===== Records to process

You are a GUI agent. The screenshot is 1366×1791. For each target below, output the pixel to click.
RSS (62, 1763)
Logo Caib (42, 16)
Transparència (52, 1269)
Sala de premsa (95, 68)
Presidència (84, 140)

==========
===== Records to process

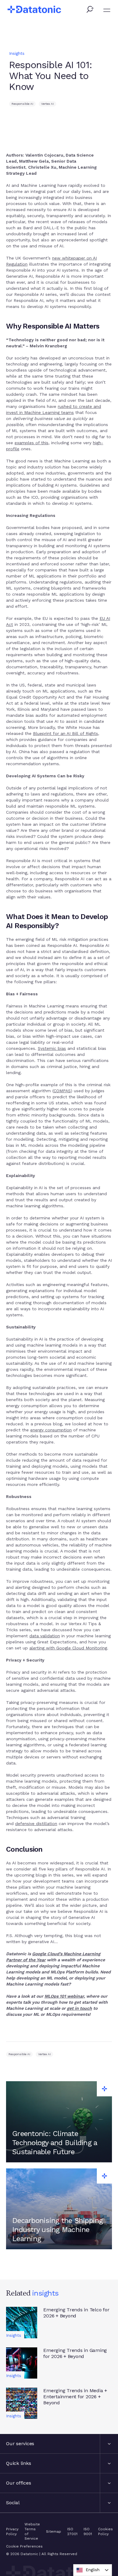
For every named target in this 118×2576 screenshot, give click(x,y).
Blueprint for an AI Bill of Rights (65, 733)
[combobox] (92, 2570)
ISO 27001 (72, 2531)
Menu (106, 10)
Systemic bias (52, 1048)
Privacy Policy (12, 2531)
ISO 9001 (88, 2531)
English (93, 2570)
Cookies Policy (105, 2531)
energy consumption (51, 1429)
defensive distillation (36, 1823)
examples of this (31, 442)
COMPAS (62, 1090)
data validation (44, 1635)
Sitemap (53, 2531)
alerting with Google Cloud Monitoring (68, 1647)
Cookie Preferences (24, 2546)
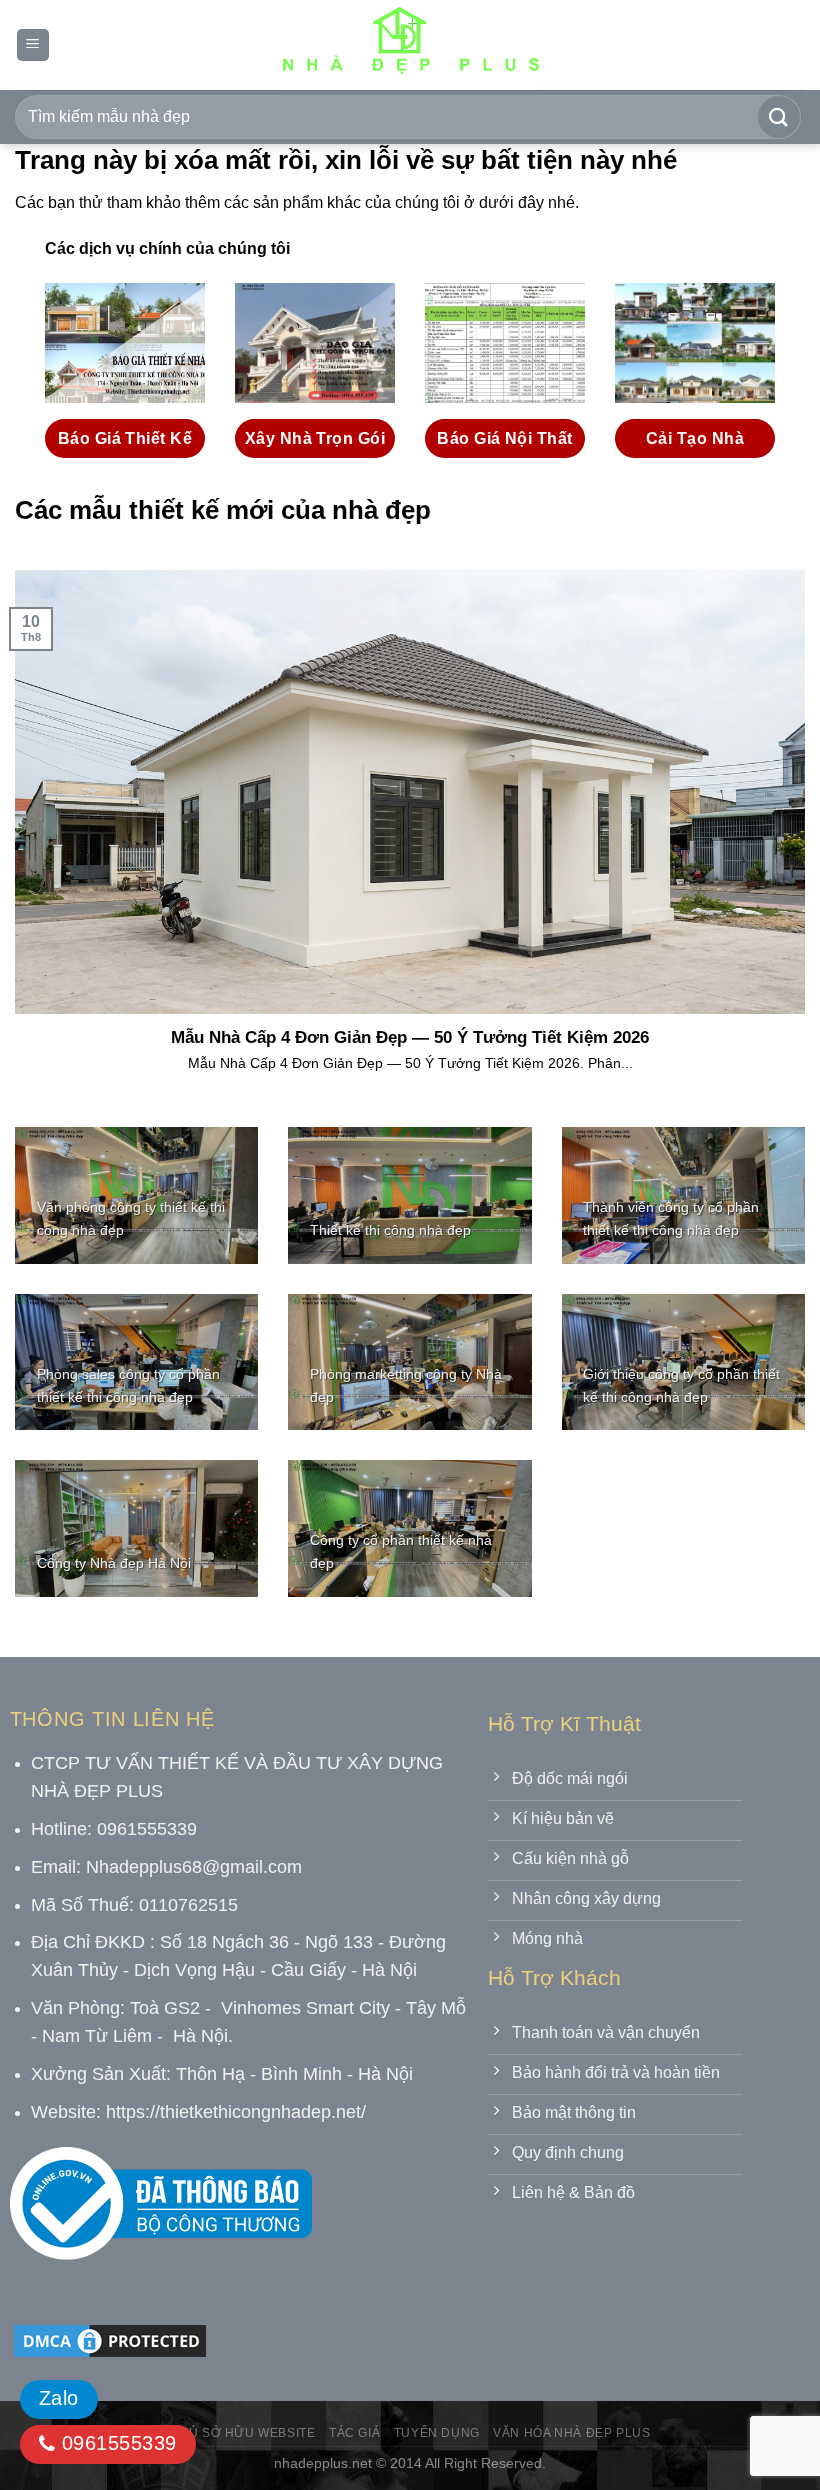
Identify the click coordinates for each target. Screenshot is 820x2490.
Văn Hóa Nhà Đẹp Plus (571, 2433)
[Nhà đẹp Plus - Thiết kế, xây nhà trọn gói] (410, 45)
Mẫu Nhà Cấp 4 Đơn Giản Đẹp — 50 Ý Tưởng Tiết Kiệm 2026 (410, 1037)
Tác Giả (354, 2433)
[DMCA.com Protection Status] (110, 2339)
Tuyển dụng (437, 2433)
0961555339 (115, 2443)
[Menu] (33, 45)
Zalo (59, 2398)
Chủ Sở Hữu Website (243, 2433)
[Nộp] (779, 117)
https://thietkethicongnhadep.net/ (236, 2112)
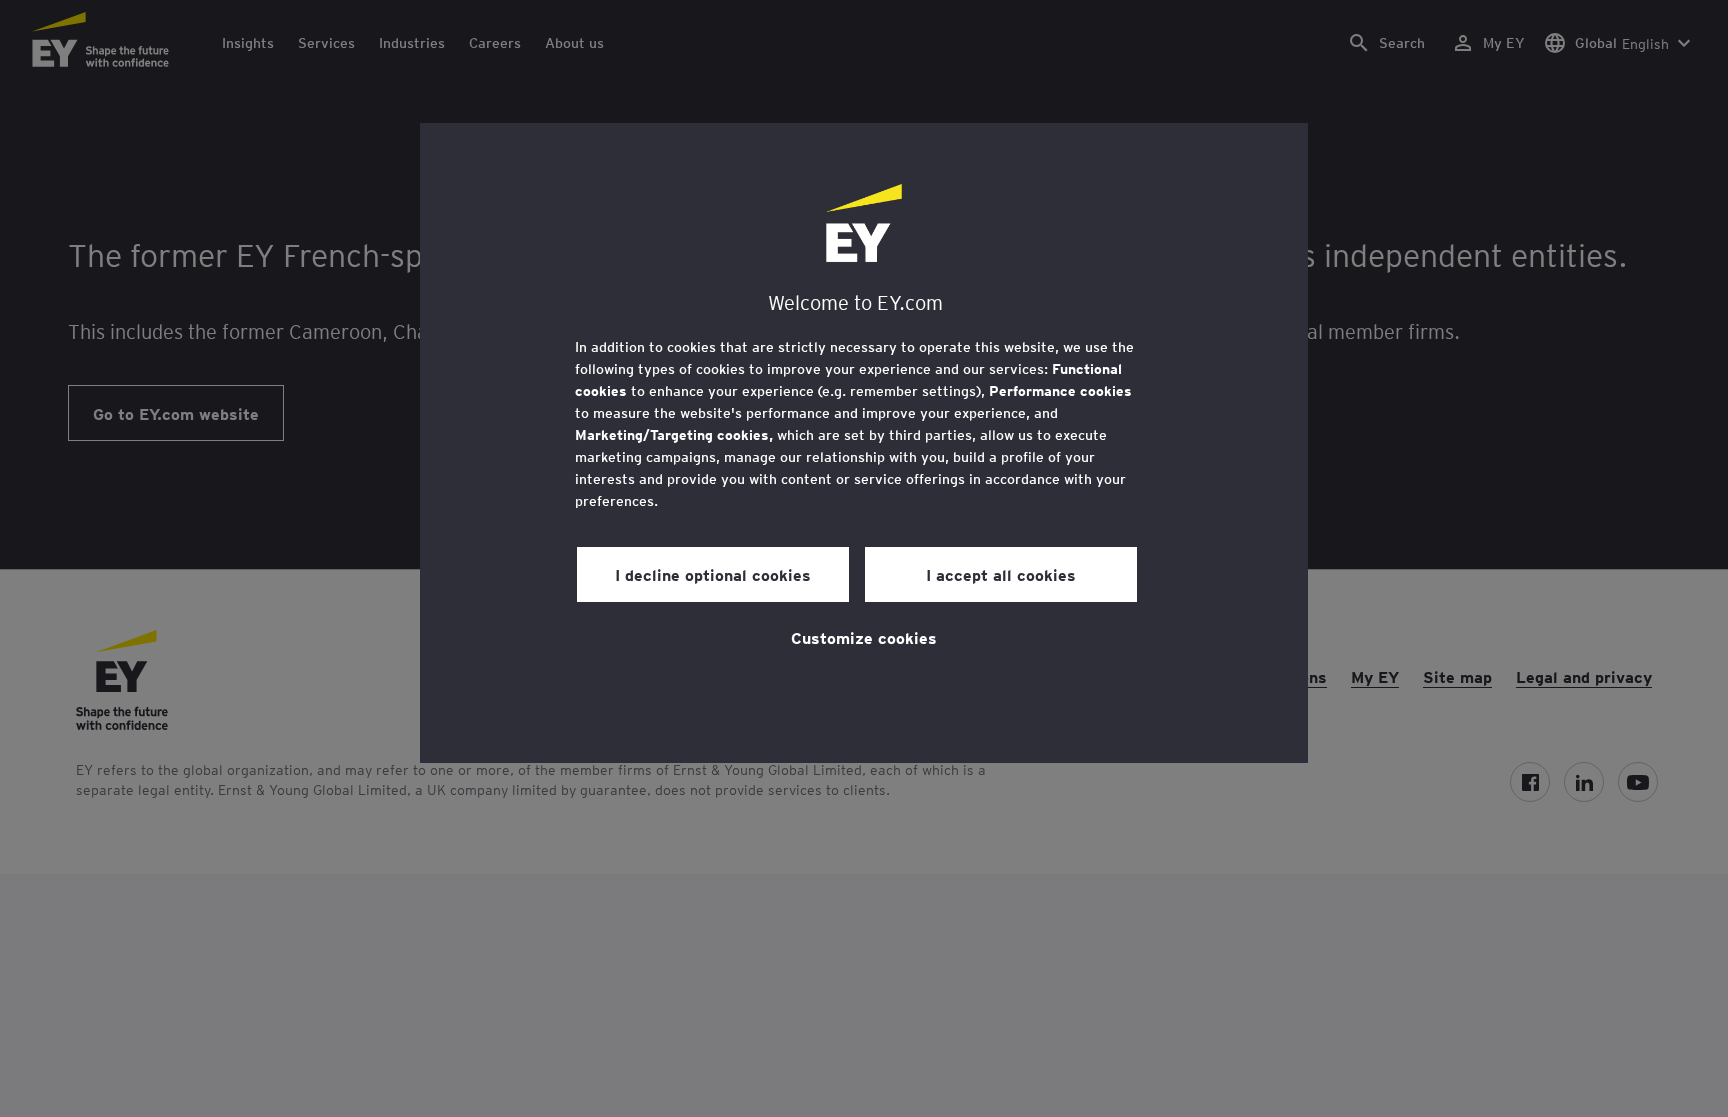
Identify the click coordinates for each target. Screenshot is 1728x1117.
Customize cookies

==========

=== What needs to be done ===
Produce only the lines from the line containing "Screenshot is 1728x1117." through the line containing "Customize cookies", inclusive of both, exactly as they stand in the entries above.

=== Task output ===
Identify the click coordinates for each target. Screenshot is 1728x1117.
Customize cookies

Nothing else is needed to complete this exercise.